I can understand why he is miffed at the Ontario NDP for kicking him out of the party last year. But, I fail to see how sidling up to the Liberals or Tories is going to help auto workers in the long run.

After all, the two greatest threats to auto worker jobs in Canada came from the implementation of the free trade agreement and the cancellation of the auto pact. Both of these policies were supported by the federal Liberal party and have resulted in the loss of tens of thousands of well-paying auto worker jobs.

Therefore, it looked a little odd to the rest of us in the trade union movement when Buzz draped Paul Martin in a CAW jacket during the last federal election. Even more confusing was Buzz’s call for so-called “strategic voting.” Let us be clear, “strategic voting” has never elected a single politician anywhere in Canada. It is little more than code for “vote Liberal,” intended to siphon votes away from the NDP except in areas where they are the incumbents. But, neither the labour movement nor their coalition partners have perfected the art of analyzing voter patterns or trends well enough to ascertain on a riding by riding basis which candidate has the best chance of beating a Tory.

Buzz’s endorsement of the Tory Green Plan is even harder to understand. He says he is not a climate change denier in one breath, but in the next he castigates two of North America’s most visible and respected climate change champions, namely Al Gore and David Suzuki.

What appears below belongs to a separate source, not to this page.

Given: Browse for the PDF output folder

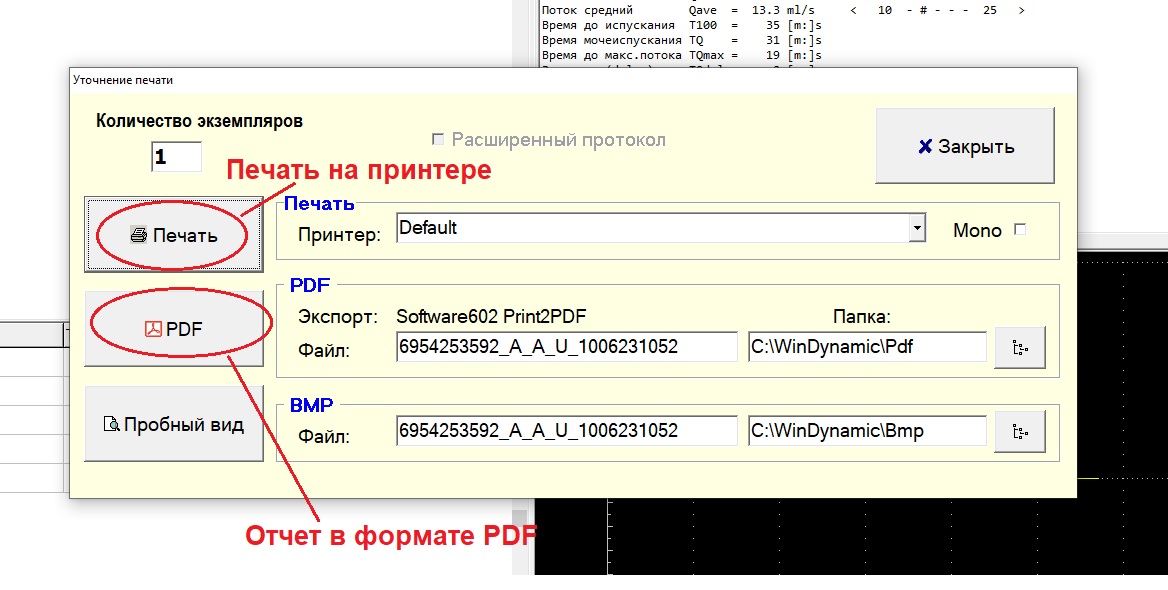Looking at the screenshot, I should (1019, 347).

Their crime, apparently, is that they have challenged the Tory Green Plan for not going far enough to reduce greenhouse gas emissions. Gore even called it a “fraud.” I understand Buzz’s arguments around the “intensity versus absolute reductions” emissions debate, but I believe it has to be tempered by demanding that the Big 3 automakers get off their duffs and give consumers energy efficient, green cars and trucks.

Ontario autoworkers have proven time and again they can beat the pants off imports with respect to quality and efficiency. However, they need a green product to showboat their talents and skills.

What they don’t need are confusing messages about the Liberal and Tory policies. As I read it now, Buzz’s many positions are:

Vote Liberal because they put money into the auto sector, but forget their policies that killed thousands of auto jobs.

Vote Tory because they are not part of the current environmental “insanity,” but forget they killed thousands of auto jobs with the Free Trade Agreement.

Vote against the NDP because I don’t like Howard Hampton, but ignore the fact that they are the only party that consistently stands up for workers’ rights.

Whether one agrees or disagrees with Buzz Hargrove, there is no denying he occupies an influential position in Canada’s labour movement. He therefore needs to be careful that he is not sending the wrong signals to working families when, based on a narrow self-interest, he endorses Liberal and Conservative policies while ignoring the enormous damage they can do to Canada and Canadians.